If that pressure drops too quickly, the nitrogen forms bubbles in the blood and tissues. This causes decompression sickness, sometimes called “the bends,” which ranges from joint pain and skin rashes to life-threatening arterial gas embolisms, where gas bubbles block blood flow to vital organs. Treatment requires a hyperbaric chamber that re-pressurizes the surrounding air, forcing the nitrogen back into solution so the body can eliminate it gradually.
Breathing Underwater: Oxygen and CO2 Management
A submerged submarine is a sealed environment. The crew consumes oxygen and exhales carbon dioxide, so both gases need active management. Gas laws govern every step of this process.
Generating Oxygen
The primary method is electrolysis: passing an electric current through water to split H₂O into hydrogen gas and oxygen gas. The oxygen is released into the submarine’s atmosphere for the crew to breathe. Saltwater can’t be used directly because the sodium chloride in it would produce chlorine gas, which is lethal. Submarines first run seawater through reverse osmosis filters to remove the salt, producing pure freshwater. The salt brine goes back into the ocean, and the purified water feeds the electrolysis system.
As a backup, submarines carry canisters of sodium chlorate. When heated to extreme temperatures, this compound undergoes thermal decomposition, releasing oxygen along with ordinary table salt and iron oxide. These “oxygen candles” provide emergency breathing air if the electrolysis system fails.
Removing Carbon Dioxide
Dalton’s Law of partial pressures is relevant here. The total pressure of a gas mixture equals the sum of the partial pressures of each individual gas. In a sealed submarine, even though total air pressure stays normal, the partial pressure of CO₂ climbs steadily as the crew exhales. At concentrations above about 0.5%, carbon dioxide causes headaches, drowsiness, and impaired decision-making. Higher levels become dangerous.
Submarines use chemical scrubbers to pull CO₂ out of the air. One common approach uses monoethanolamine, a liquid solvent that absorbs carbon dioxide and can be regenerated by heating. Solid absorbents like zeolites and activated carbon also capture CO₂, though they tend to be less effective at the very low concentrations submarines aim to maintain. The goal is keeping CO₂ levels at or below 0.5%, with some systems pushing toward 0.2%.

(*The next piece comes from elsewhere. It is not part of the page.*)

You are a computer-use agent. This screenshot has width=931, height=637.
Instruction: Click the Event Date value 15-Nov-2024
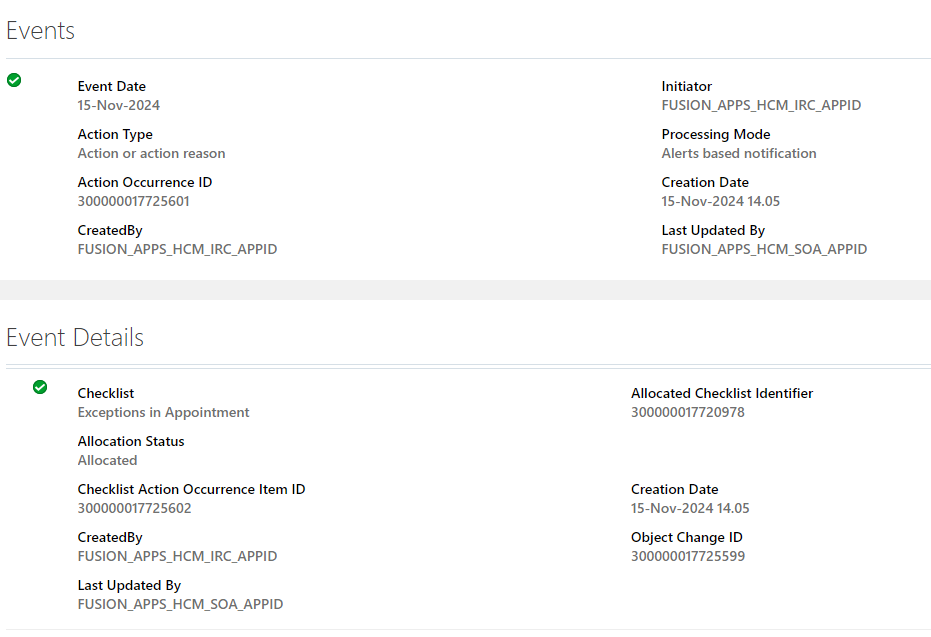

How All Three Laws Work Together
A single dive-and-surface cycle puts all these gas laws into action simultaneously. As the submarine descends, rising external pressure (governed by the simple physics of water depth) compresses the air in its ballast tanks per Boyle’s Law, requiring the crew to fine-tune buoyancy with smaller trim tanks. Henry’s Law means any pressurized gas exposure dissolves more nitrogen into bodily fluids, a background risk the crew manages by keeping internal pressure stable. Dalton’s Law governs the partial pressures of every gas in the boat’s atmosphere, from the oxygen the electrolysis system produces to the CO₂ the scrubbers remove.
When the submarine surfaces, Boyle’s Law drives the expansion of air in the ballast tanks that pushes out seawater and accelerates the ascent. The same law applies to the high-pressure air flasks that store emergency breathing and ballast-blowing air: gas compressed into steel bottles at 1,500 psi expands enormously when released into the lower-pressure ballast tanks, delivering the force needed to bring thousands of tons of steel back to the surface in seconds.